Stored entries
########
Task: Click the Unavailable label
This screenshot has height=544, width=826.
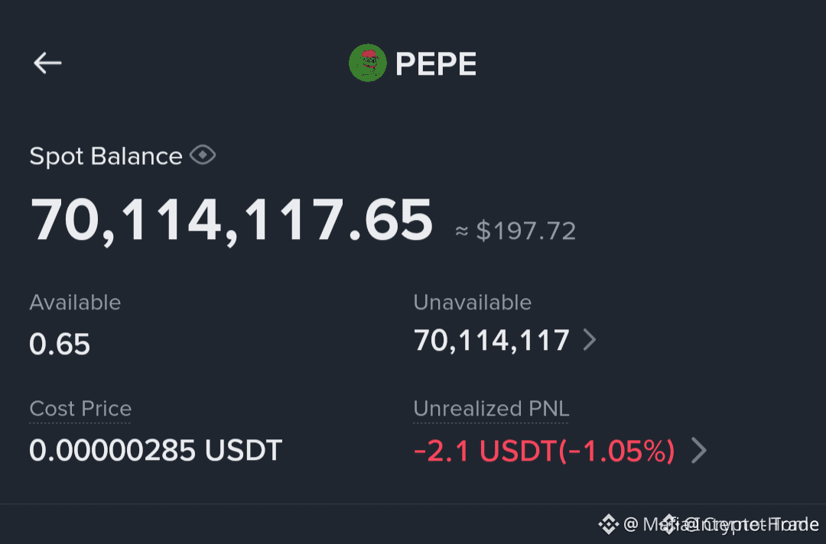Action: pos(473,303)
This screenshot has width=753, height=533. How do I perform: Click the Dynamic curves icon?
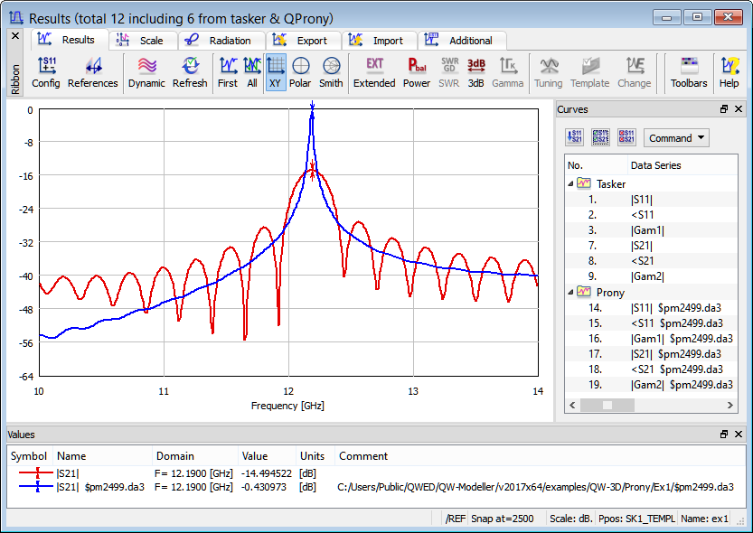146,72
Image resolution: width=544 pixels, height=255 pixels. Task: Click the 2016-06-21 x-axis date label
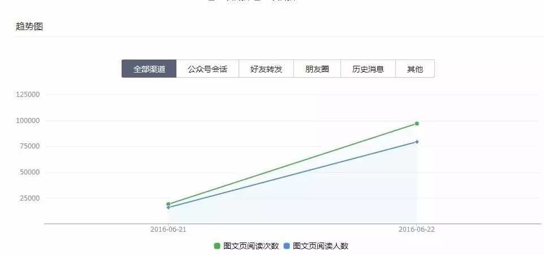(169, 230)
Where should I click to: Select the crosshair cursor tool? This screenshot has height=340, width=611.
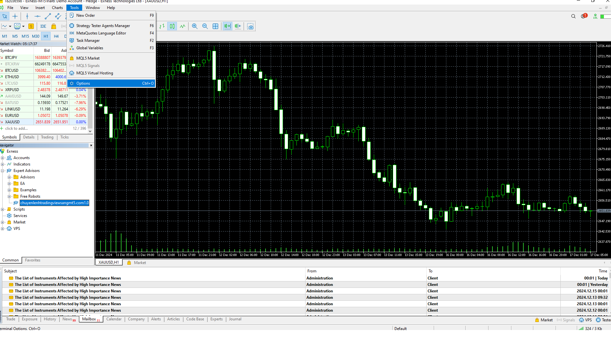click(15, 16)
########
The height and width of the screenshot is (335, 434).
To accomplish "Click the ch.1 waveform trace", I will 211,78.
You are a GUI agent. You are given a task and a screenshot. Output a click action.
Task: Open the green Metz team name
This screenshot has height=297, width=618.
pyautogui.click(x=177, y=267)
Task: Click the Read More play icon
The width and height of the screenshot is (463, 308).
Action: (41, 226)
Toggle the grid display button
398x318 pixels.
########
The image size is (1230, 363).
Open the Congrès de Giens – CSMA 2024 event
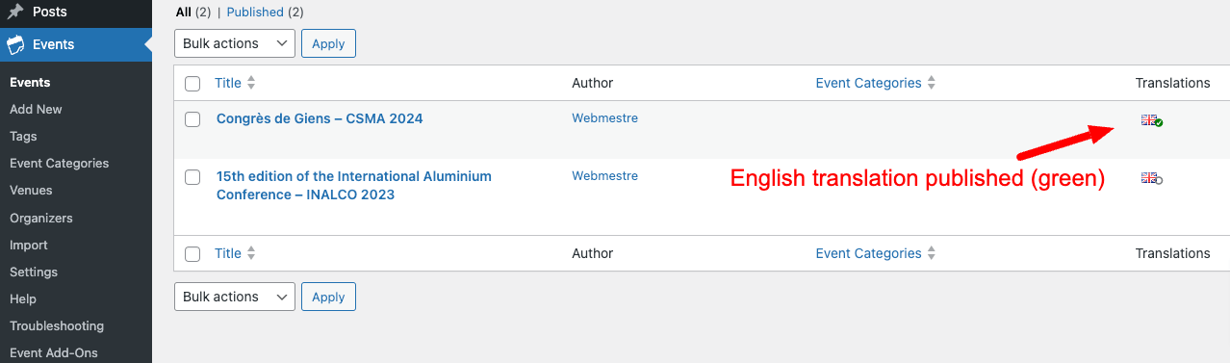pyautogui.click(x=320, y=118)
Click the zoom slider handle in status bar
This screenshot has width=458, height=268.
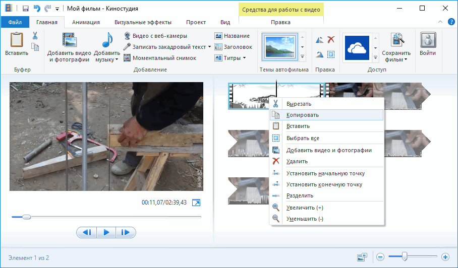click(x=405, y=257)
########
*WHAT YOU WILL DO*
Of all the entries above, repeat only the lines from the line that has "Task: Click the Read More play icon" to the line that has "398x318 pixels.", both lines included, exactly.

*OUTPUT FOR THIS TASK*
Task: Click the Read More play icon
The width and height of the screenshot is (463, 308).
Action: (41, 226)
Toggle the grid display button
398x318 pixels.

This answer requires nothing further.